DOCUMENT PASSAGE>
What a snippy little rant! The closest thing I could find to an argument buried in there was "OA Journals aren't wildly successful right now, so they won't ever be." This is the closest I've seen someone come yet to Godwin-ing an OA discussion.
- Mr. Gunn
I try to look at these things as a way to test the model. This guy (?) seems bright enough, so when I have the energy it's worth going a few rounds -- I've drunk pretty deep of the Open Kool Aid, so there are going to be things I won't see clearly, and stuff like this helps me keep perspective. That said, I haven't got the energy right now so I've marked this one "read later". :-)
- Bill Hooker
I'll summarize it for you, Bill. "I don't think OA will work because: 1. It's not working now. 2. All OA journals are low impact factor and will remain that way. 3. Publishing is expensive, so no publisher in his right mind would let people get articles for free."
- Mr. Gunn
from IM
Or more fundamentally "I don't think OA will work because: 1) I define _work_ as: must do exactly the stuff Toll Access does today which includes having an exorbitant, cross subsidized business model"
- Anders Norgaard
I agree with the broad thrust of his argument, but I would suggest that the conclusion should be that OA publishers have to find a model that can support high-impact journals. PLoS seems to be going in the right direction.
- Bob O'Hara
I think post publication sorting is the better model for OA high impact classification - like "Frontiers" http://www.frontiersin.org/aboutfr... - there is little reason to incur heavy editing costs up front
- Anders Norgaard
+1 Anders; I like the PLoS ONE/BMC Res Notes model myself, where upfront editorial decisions are limited to scientific and ethical soundness, without reference to impact/sexiness/trying to predict the future. What OA adds to that is the possibility of rich and varied post-publication metrics and sorting, which TA makes impossible (except under the Thomson Reuters all-your-metrics-are-belong-to-u$ model).

EXERCISE INSTRUCTIONS>
**a)** Name each distinct person who signed a comment in the open access discussion thread above.
**b)** Continue the open access discussion thread above with the next comment, starting after its final post.

MATERIAL PROVIDED>
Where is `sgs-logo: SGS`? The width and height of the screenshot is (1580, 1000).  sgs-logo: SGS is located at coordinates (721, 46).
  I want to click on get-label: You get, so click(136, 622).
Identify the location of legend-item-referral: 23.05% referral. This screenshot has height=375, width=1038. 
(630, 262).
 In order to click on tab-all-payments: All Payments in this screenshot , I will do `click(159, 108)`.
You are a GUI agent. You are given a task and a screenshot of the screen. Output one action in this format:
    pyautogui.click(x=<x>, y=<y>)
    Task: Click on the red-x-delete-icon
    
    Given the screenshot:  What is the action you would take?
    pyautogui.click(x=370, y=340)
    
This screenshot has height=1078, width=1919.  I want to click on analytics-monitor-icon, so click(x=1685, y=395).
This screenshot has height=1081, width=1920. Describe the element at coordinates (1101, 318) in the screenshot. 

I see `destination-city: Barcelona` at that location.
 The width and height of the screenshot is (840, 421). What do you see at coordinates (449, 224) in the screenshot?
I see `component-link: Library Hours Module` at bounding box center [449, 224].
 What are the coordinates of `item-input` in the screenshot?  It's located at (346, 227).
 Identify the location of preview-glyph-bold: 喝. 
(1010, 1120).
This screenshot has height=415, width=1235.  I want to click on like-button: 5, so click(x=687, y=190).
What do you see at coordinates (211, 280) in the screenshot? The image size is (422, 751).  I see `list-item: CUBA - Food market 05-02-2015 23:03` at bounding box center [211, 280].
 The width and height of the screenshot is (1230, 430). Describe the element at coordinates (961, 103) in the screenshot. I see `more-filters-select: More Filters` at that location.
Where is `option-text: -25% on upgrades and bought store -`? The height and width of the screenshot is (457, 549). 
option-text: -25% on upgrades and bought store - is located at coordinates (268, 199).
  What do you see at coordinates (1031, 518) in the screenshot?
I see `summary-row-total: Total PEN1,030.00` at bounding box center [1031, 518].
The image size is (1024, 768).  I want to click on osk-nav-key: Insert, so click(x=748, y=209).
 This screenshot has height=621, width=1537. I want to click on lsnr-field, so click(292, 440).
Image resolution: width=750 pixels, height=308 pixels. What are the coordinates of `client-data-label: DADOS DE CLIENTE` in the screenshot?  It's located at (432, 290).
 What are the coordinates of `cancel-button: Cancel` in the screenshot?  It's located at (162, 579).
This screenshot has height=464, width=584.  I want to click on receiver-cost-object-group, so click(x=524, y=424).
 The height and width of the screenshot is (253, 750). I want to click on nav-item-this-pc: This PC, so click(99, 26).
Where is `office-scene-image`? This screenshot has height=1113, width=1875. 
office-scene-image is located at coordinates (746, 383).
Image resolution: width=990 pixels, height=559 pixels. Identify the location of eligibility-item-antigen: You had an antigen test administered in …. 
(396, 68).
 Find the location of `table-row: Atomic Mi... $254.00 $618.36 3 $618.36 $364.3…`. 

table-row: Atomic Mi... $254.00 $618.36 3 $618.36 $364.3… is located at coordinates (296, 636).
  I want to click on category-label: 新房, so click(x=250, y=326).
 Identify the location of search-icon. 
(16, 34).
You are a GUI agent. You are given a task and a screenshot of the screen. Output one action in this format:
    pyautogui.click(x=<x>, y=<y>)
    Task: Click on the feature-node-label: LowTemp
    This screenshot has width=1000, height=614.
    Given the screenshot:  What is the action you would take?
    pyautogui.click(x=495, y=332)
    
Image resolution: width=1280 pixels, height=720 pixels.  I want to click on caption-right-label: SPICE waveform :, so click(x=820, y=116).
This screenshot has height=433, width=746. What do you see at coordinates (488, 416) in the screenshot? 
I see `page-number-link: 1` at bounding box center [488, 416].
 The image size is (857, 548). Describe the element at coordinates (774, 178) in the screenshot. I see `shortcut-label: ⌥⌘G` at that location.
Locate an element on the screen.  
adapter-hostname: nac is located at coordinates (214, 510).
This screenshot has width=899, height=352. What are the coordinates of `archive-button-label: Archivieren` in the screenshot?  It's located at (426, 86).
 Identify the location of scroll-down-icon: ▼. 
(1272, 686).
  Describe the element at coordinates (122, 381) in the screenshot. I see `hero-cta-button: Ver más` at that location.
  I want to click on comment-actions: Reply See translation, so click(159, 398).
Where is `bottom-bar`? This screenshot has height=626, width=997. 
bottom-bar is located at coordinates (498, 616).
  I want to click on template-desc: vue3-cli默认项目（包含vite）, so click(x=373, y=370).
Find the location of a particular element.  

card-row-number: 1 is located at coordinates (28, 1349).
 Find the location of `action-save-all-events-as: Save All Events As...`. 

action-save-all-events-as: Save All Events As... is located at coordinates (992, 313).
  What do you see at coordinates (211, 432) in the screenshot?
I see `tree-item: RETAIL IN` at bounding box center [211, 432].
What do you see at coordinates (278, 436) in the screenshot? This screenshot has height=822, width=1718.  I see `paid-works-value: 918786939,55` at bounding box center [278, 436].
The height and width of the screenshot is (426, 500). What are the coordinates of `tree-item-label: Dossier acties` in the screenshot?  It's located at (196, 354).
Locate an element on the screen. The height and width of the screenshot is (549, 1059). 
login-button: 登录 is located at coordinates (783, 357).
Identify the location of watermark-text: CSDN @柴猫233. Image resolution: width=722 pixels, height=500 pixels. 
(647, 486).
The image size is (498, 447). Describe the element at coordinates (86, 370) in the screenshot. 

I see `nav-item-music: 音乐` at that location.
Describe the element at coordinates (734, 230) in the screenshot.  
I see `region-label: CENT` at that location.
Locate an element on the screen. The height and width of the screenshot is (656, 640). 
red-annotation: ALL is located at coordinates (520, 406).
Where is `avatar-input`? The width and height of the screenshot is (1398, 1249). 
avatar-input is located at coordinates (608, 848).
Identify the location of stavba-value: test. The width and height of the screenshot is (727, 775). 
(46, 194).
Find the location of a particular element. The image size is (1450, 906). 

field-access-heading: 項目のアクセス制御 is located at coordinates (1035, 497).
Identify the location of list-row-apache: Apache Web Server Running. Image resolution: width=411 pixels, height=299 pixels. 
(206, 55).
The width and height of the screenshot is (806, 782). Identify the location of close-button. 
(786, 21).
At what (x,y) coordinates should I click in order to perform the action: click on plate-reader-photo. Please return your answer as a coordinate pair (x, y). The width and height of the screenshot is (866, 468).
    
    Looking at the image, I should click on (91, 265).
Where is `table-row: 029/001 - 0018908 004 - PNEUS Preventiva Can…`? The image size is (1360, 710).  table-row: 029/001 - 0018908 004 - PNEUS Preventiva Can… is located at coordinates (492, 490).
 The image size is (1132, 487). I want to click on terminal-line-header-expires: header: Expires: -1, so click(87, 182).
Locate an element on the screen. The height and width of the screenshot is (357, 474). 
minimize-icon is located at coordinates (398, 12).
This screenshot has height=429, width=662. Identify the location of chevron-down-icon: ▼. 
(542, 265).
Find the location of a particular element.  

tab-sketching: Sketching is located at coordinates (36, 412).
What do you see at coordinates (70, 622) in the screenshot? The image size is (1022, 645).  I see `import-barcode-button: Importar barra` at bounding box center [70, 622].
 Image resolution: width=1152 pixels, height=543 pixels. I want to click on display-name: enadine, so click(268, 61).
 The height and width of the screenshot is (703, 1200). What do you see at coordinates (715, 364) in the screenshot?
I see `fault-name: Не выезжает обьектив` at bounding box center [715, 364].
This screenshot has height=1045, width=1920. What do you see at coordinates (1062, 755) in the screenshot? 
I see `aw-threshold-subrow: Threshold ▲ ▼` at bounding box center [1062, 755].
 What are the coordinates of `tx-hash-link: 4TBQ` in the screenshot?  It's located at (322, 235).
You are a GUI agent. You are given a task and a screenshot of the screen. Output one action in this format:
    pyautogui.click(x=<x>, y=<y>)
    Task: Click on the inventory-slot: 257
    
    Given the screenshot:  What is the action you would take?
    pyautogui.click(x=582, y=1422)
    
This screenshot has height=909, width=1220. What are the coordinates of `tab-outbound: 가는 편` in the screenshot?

LIST OF ANSWERS>
**a)** Mr. Gunn, Bill Hooker, Anders Norgaard, Bob O'Hara

**b)**
- Bill Hooker
Post-publication sorting would be a pain for me - I want to read good papers when they are published. Plus I want to read papers that are good rather than sexy. In practice "good" includes assessments such as importance of the results to the rest of science.
- Bob O'Hara
For me, his position was summed up by one of his comments on the first post "We have to have high impact journals, and people have to be paid to edit them". For me the question is "Can we afford the cost of producing high impact journals" and indeed pace Bob "can we afford not to"? Must...write.....blog...post....
- Cameron Neylon
Don't understand "pace Bob" in this context -- Bob would seem to be arguing FOR the idea that we can't afford not to...?
- Bill Hooker
err yes, that's kind of what I mean in as much as I ought to phrase the question both ways to keep him quiet...yes, kind of backwards usage I admit
- Cameron Neylon
@Bob If good papers could be published sooner with less up-front review, would it not be fair to let people who want to read them ASAP do so? And let others who want more filtering wait? And do professional editors have an especially impressive record for predicting importance? Could such a judgement not be applied post publication (F1000)?
- Anders Norgaard
may be we need to check out who is really benefited with Open Access policy, according to recent study in Science -influence of open access (percentage increase in citations ) is very strong in the developing world (mention not India, China, Iran and others- where open access publications are mushrooming very fast) compared to developed countries (more than twice actually).
- Abhishek Tiwari
@Anders - (1) I agree that pre-publication release (e.g. arXiv) is great. I get updates from arXiv from a small part of my research interests, but it's mostly not interesting: I can't see how I could filter the good stuff if I got alerts about pre-prints in every area I work on. And F1000 is a read herring - read my comment again.
- Bob O'Hara
@Bob Sorry, what is the problem with the F1000 suggestion more specifically? Does F1000 choose "sexy" over "important"?
- Anders Norgaard
No. Read this: "Post-publication sorting would be a pain for me". Do I have to spell it out?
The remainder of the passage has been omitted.